First a bit of background about Cisco exams. They are organised into three tiers, Associate, Professional and Expert, which correspond to CCxA, CCxP and CCIE tracks respectively. Each tier has different tracks, such as Routing, Security, Voice, Wireless, etc. You can see all the tracks here, and note I don’t count CCENT. The idea is that you start as an Associate in your track, move up to Professional, and if you are really hardcore finally end on Expert. The foundation for pretty much every track is the CCNA – last I checked you had to have this before you could move onto the other tracks.

So lets look at the CCNA exam. If you haven’t done any networking before its not an easy exam to pass, a lot of things are covered and it can get pretty technical. It also has the problem that it doesn’t seem to be aimed at anyone in particular, and you don’t come out of it with knowledge that you can apply to real world problems. On paper it looks great, it covers a lot of ground and all the pieces are there, but it doesn’t show you how to combine them to make something useful. This is not to be disparaging of people who’ve done the cert because it takes a lot of work, instead I speak from experience. It wasn’t until I did the CCNP and gained some real world experience that I learnt how to put the different pieces together. I don’t want to say the CCNA is a useless cert, but it’s hard to tell who the target audience is. A small business won’t need things like managed switches or routing protocols, and a medium to large one will require much more knowledge to set up than you gain in the CCNA. The sweet spot where a CCNA is useful is incredibly narrow. But thats ok because there is also a design syllabus, the CCDA. This should tell us how to pull things together and design our network right?

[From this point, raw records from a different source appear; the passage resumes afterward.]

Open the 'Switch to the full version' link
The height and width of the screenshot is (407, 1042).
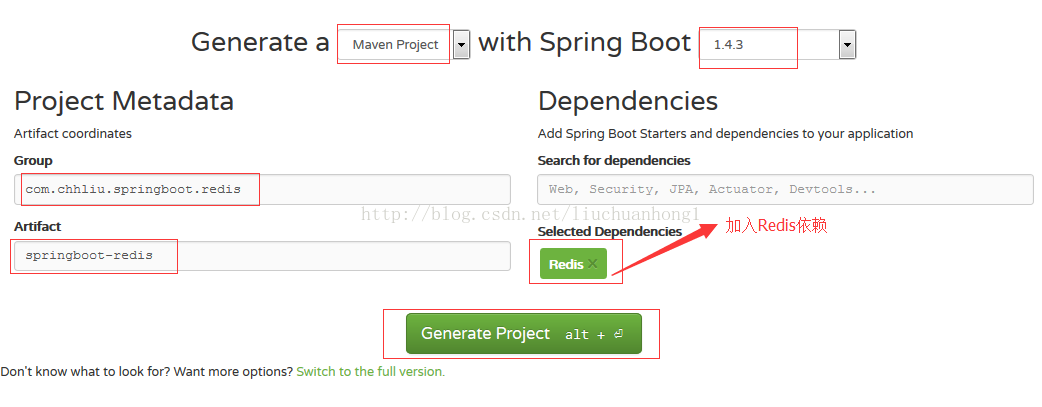tap(370, 371)
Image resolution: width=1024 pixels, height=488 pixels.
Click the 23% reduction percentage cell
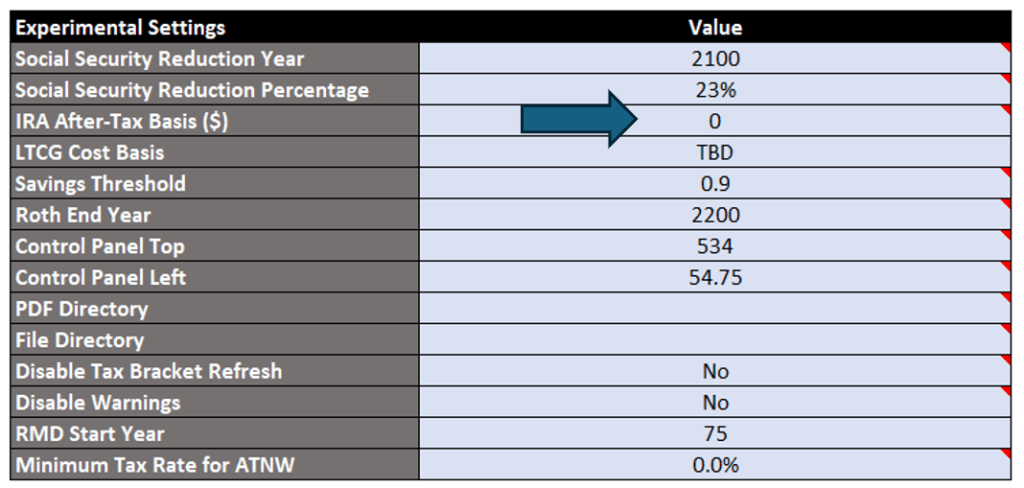(x=715, y=90)
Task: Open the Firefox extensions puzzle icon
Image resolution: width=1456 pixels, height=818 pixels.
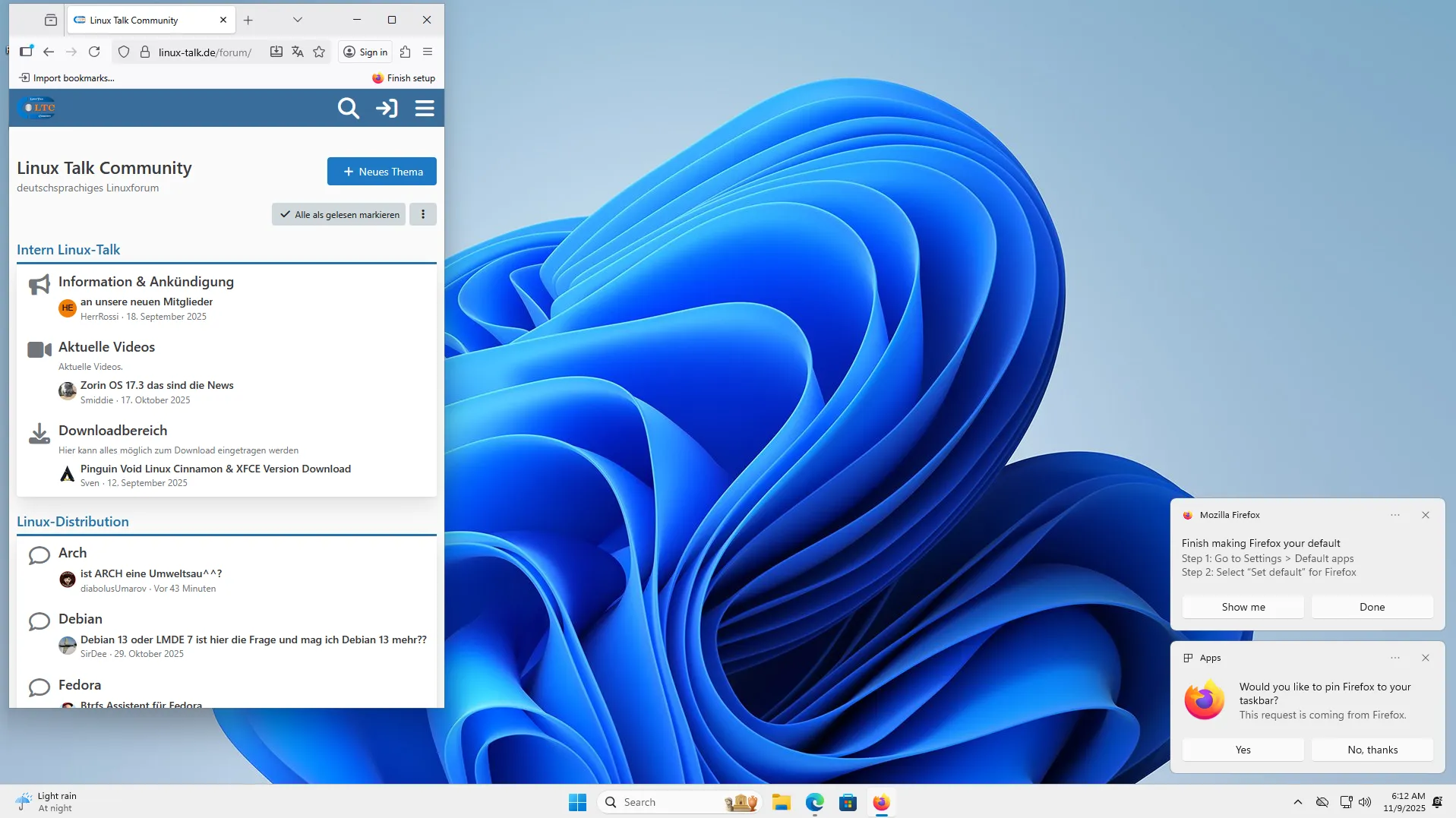Action: click(x=405, y=52)
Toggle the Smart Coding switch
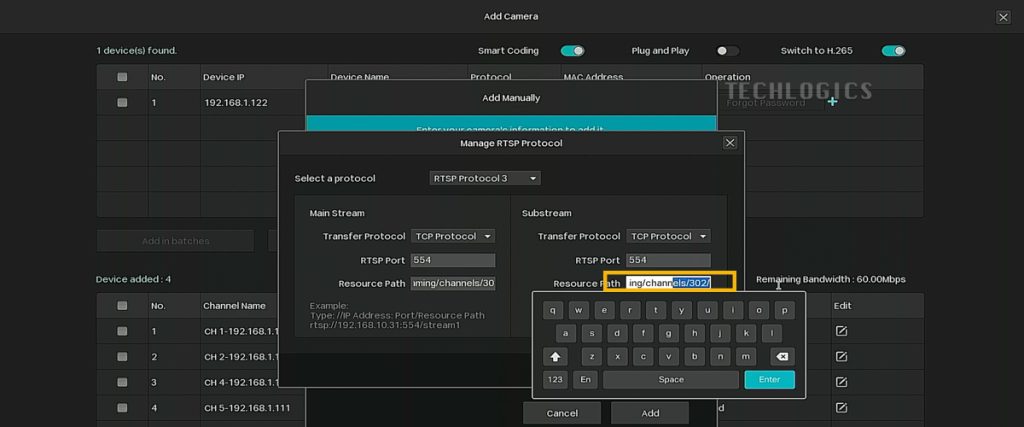Image resolution: width=1024 pixels, height=427 pixels. pyautogui.click(x=572, y=51)
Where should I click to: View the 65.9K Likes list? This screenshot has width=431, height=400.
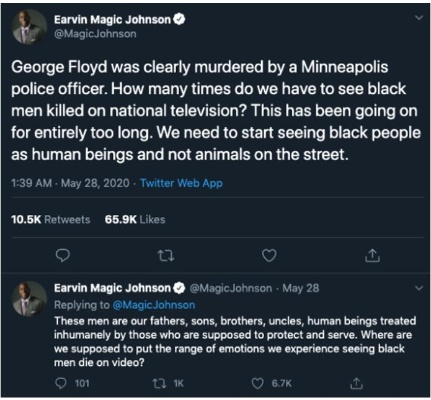click(135, 220)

Not quite. To use a common phrase, I’d describe the CCDA as covering topics which are a mile wide and an inch deep. To make things even worse, almost all the topics in it are Professional level material. A large part of the exam could be seen as ‘CCNP lite’, with the rest corresponding to ‘CCSP lite’ and ‘CCVP lite’. For me this is pretty easy, I’ve done the CCNP, know a fair bit about the security side of things and just need to learn a little more voice. For a CCNA though, this is a huge expansion of what they know. I would have been massively confused if I had looked at this syllabus straight from doing my CCNA. Even worse none of the topics are covered in any great detail, so by the end of the course while they might understand what they should be doing, they have no idea how to do it. I was expecting the CCDA to be fully focused on pulling together the topics in the CCNA and expanding on them with some basic resilient designs which would suit a small to medium business. The syllabus does cover this (in very small detail), but then adds a load more advanced stuff which is totally inappropriate for the people who would potentially be sitting it. I wouldn’t go so far as to say CCNP level knowledge is necessary to do the CCDA, but I can’t see how you would put the CCDA topics into context without it.

Unfortunately you can only make these kind of observations once you are at a much higher level than the target audience by which point it is moot. Until you get there all you can do is realise that sometimes the people who set the syllabus don’t know best, and if you learn everything they say and it still doesn’t quite click it is just as likely their fault as it is yours.